Saved data entries
· · · · · · ·
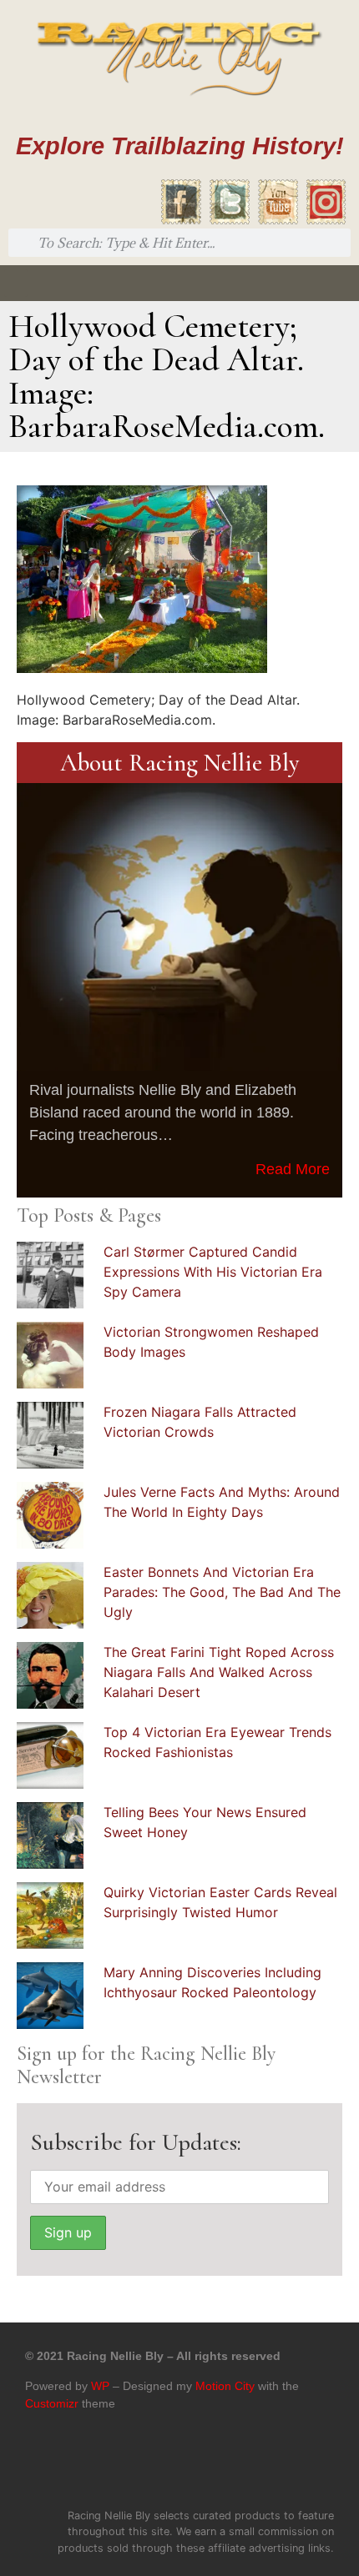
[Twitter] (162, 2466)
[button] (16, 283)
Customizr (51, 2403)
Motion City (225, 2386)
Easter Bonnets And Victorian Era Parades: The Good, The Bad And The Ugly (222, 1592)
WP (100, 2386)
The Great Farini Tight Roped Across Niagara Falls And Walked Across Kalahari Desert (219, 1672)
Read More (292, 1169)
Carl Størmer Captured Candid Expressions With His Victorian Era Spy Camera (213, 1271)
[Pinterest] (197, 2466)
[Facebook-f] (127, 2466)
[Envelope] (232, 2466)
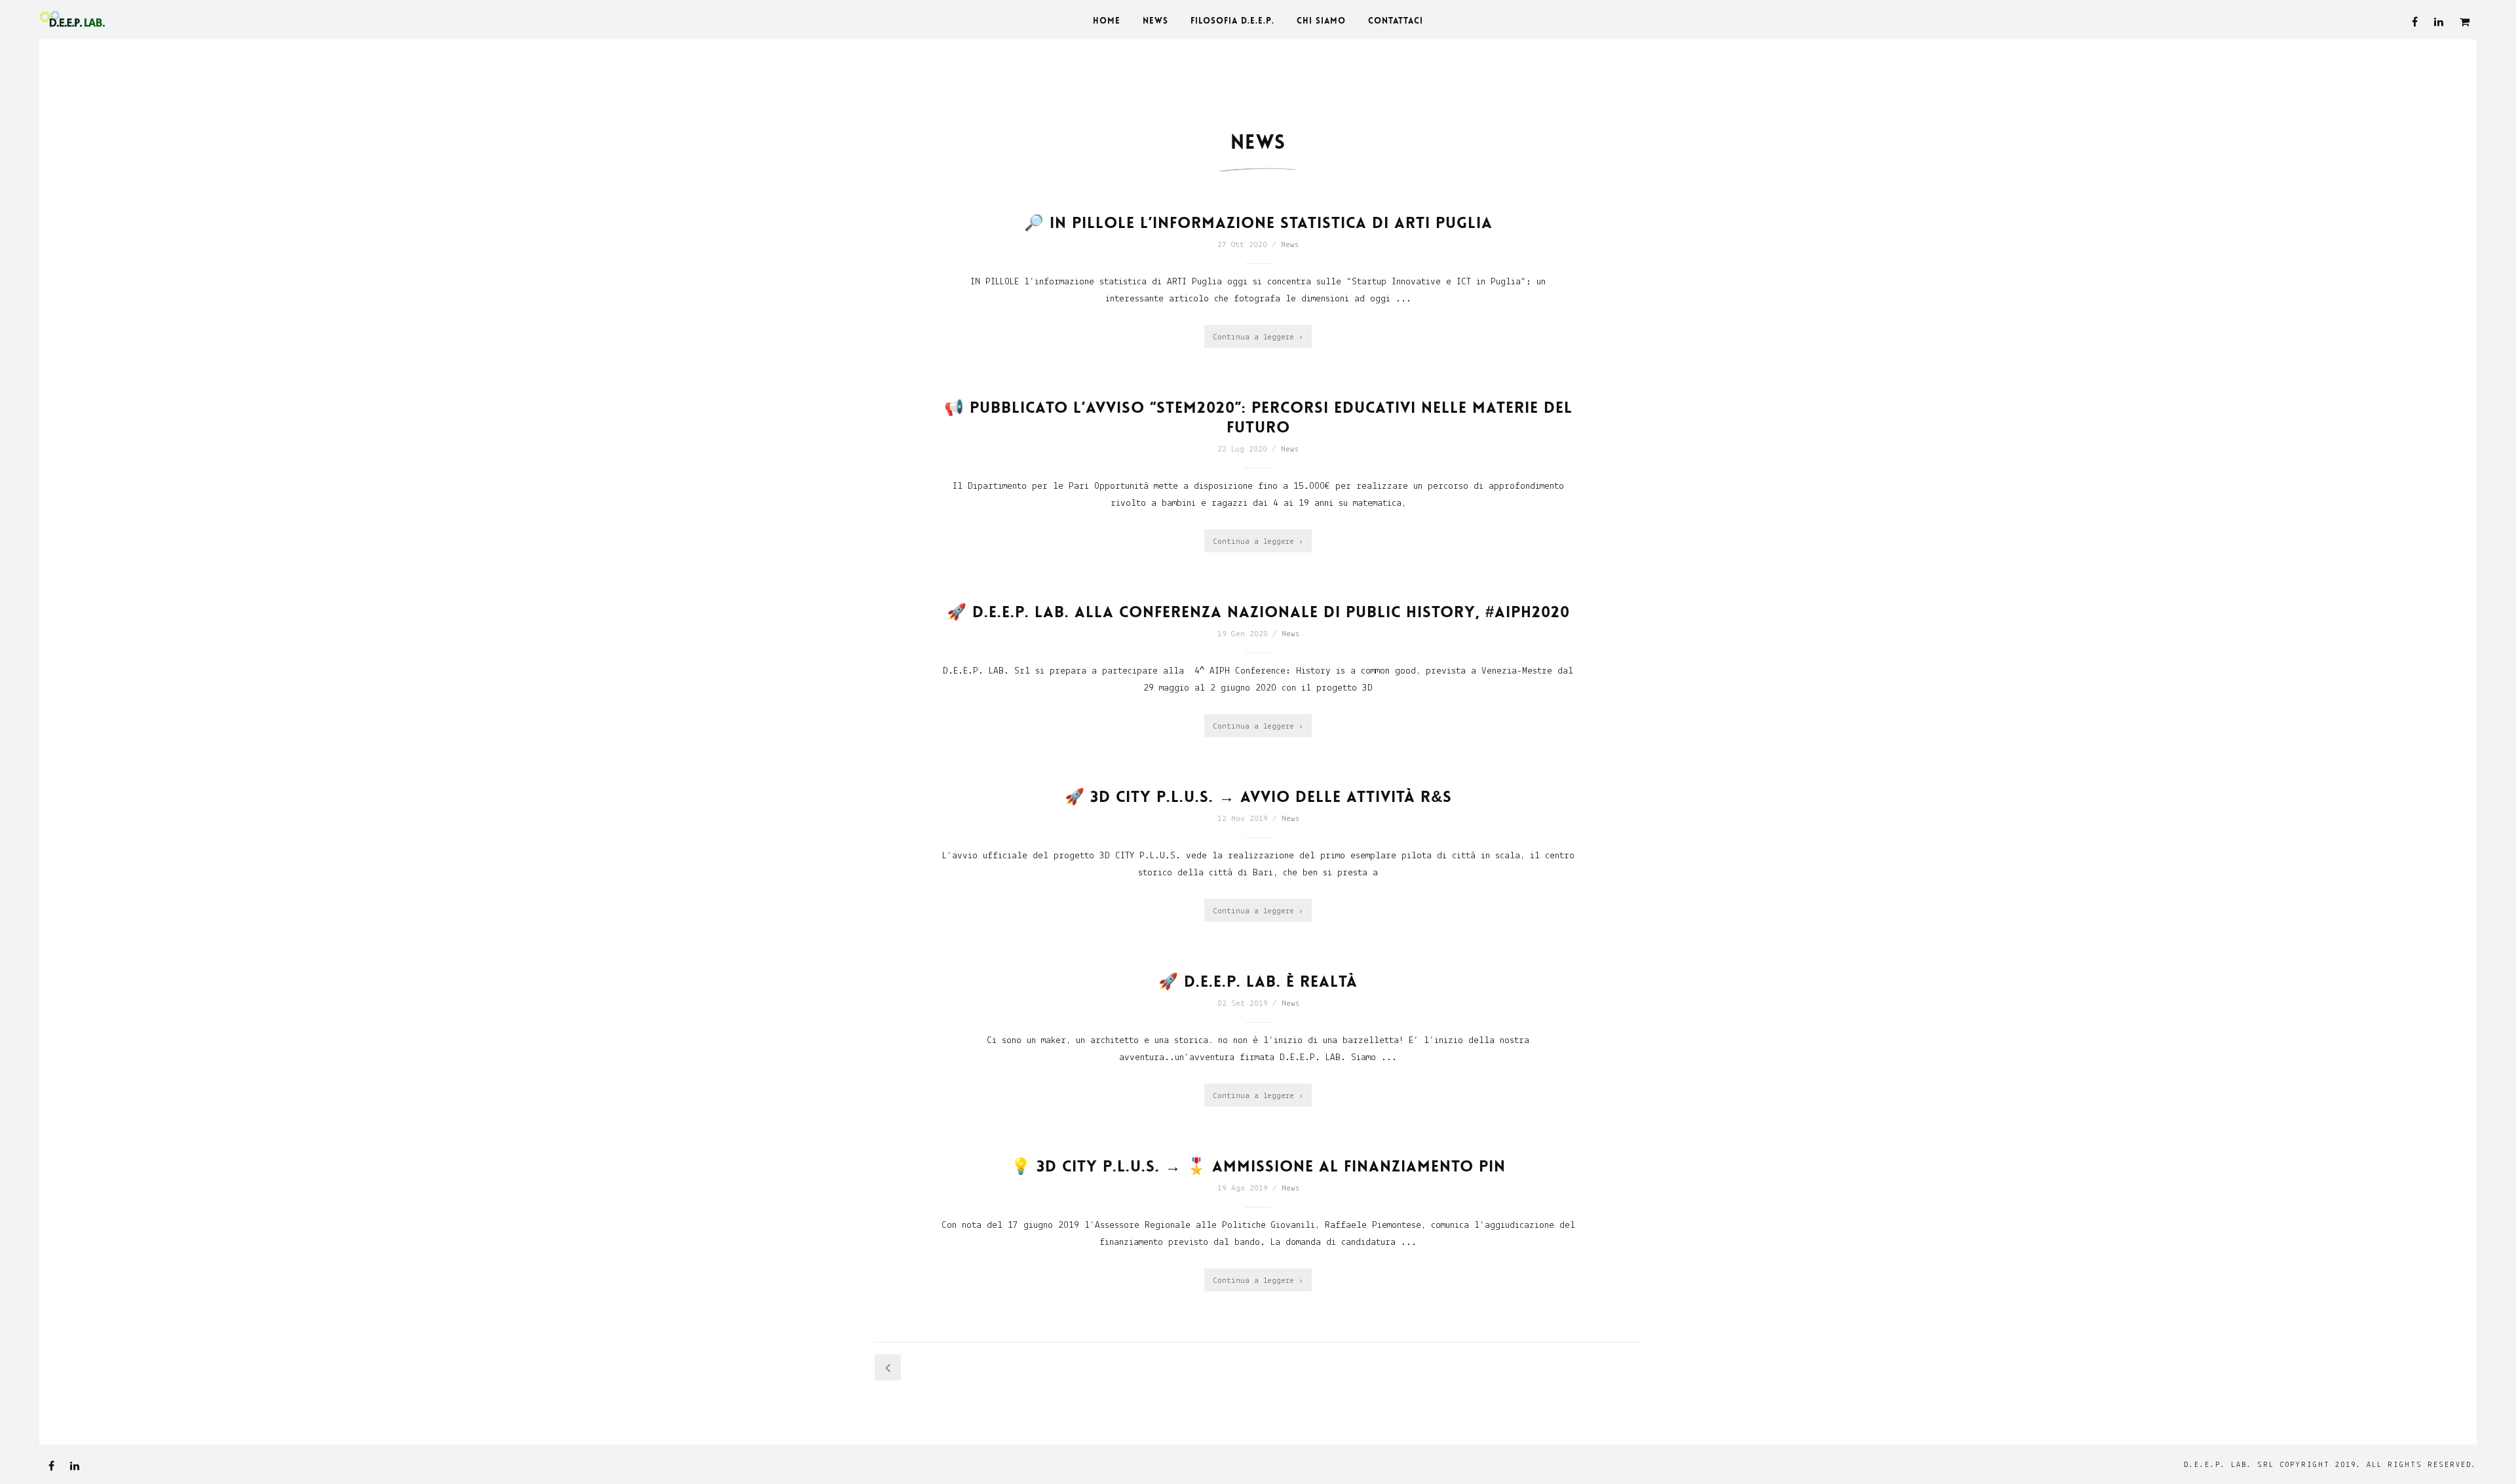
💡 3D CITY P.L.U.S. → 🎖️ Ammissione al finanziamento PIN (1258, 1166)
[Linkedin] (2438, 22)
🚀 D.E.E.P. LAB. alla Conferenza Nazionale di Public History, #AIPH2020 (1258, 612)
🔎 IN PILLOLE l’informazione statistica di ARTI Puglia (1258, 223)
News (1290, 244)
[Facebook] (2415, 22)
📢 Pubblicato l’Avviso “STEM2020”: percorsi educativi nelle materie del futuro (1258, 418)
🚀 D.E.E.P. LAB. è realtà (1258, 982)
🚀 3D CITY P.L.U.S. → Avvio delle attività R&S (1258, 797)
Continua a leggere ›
· · · · · · ·
Required work
Copy exactly, without pictures, the lines above from the one with "[Facebook-f] (127, 2466)" down to the one with "#AIPH2020 (1258, 612)", inclusive.

Task output
[Facebook-f] (127, 2466)
[Envelope] (232, 2466)
💡 3D CITY P.L.U.S. → 🎖️ Ammissione al finanziamento PIN (1258, 1166)
[Linkedin] (2438, 22)
🚀 D.E.E.P. LAB. alla Conferenza Nazionale di Public History, #AIPH2020 (1258, 612)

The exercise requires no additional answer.